Anderson Cooper, Dana Bash, Juan Carlos Lopez and Don Lemon
The first Democratic presidential primary debate took place on October 13, 2015 in Las Vegas, Nevada at the Wynn Hotel & Casino. Hosted by CNN and Facebook, it was moderated by Anderson Cooper, Dana Bash, and Juan Carlos Lopez. It was a smaller, tamer contest than those held previously by the Republicans, who had already staged their first and second debates, consisting of 10 and 11 GOP hopefuls, respectively. By contrast, the Democratic clash featured only 5 combatants: Former Secretary of State Hillary Clinton, former Governor of Maryland Martin O'Malley, former Virginia Senator Jim Webb, Vermont Senator Bernard Sanders, and former Governor of Rhode Island Lincoln Chafee.

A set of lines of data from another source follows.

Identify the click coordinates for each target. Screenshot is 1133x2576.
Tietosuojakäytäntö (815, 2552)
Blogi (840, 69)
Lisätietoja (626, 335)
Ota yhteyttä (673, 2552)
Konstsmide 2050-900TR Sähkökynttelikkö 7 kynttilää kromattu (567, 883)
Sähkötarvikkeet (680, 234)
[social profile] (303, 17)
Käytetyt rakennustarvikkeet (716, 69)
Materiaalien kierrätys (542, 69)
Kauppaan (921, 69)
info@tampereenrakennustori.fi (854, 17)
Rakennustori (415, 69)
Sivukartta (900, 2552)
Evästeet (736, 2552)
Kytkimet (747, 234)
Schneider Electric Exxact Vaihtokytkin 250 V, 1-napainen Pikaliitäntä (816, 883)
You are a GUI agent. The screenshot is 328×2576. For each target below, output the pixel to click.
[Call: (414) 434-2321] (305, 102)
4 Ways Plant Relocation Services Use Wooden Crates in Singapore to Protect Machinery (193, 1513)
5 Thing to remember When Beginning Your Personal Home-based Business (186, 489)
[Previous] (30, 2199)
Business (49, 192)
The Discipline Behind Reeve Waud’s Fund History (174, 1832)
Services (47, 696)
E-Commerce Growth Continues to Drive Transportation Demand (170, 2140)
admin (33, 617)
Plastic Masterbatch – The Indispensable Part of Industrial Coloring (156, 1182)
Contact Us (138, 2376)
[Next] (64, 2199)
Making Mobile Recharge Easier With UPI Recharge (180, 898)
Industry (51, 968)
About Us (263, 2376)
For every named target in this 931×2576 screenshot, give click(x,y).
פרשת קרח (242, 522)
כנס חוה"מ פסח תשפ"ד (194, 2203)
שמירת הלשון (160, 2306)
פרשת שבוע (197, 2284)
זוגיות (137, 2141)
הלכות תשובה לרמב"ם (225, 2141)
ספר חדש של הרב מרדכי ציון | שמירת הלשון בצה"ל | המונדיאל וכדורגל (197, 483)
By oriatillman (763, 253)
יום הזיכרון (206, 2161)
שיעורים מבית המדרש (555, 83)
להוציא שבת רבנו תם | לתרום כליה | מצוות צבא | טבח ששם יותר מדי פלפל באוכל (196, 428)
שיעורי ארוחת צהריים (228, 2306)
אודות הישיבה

To be sure, O'Malley, Webb, and Chafee (and their supporters) were happy to have the exposure and the opportunity to reach voters afforded by this event. But going in, the juggernauts from which everyone wanted to hear were Hillary Clinton and Bernard Sanders. No wonder – the former had been suffering terribly in polls for months leading up to the debate, battered by scandal as her alleged use of private e-mail servers for the handling of sensitive state secrets had proven an issue that refused to die, while the latter had been making tremendous gains. Clinton, who had once dominated all Democratic contenders with little mercy, had been shown in recent polls to be nearly neck-and-neck with Sanders in Iowa, and actually trailing him slightly in New Hampshire – both important early-voting primary states. Nevertheless, national polling still had her enjoying a roughly 20-point lead over her rival. It's the momentum she and her backers feared; Clinton could not afford to keep hemorrhaging support to Sanders.
Before the curtains were ever raised, this debate was poised to be a less vitriolic affair than the bitter mudslinging and angry arguments that had characterized Republican contests, with Sanders – easily the only Democrat with a shot at challenging Hillary, according to polls – saying beforehand that he had sworn off any personal attacks against Clinton. The two did spar on a handful of issues, particularly when Sanders reiterated that he is not a capitalist (he labels himself a “Democratic Socialist”) and when Clinton criticized his voting record on gun control as insufficiently strong, but for the most part both contenders kept to the spirit of civility.
At times they even ceased to be adversarial, most notably when Clinton was inevitably questioned by Anderson Cooper (a stern, unforgiving moderator to everyone tonight) about her e-mail scandal. Once Clinton had issued her defense, that she had made and was making her best effort to be transparent and cooperative towards the investigation and that she would continue to answer all questions put to her about it, but that she wanted to use this debate to discuss important political issues, Sanders surprised many by interjecting to agree with her. He supported Clinton's retort to Cooper's question, and then, fully supporting his rival and backing her up, declared to the moderators and the audience that “the American people are sick and tired of hearing about your damn e-mails!”, to roaring applause.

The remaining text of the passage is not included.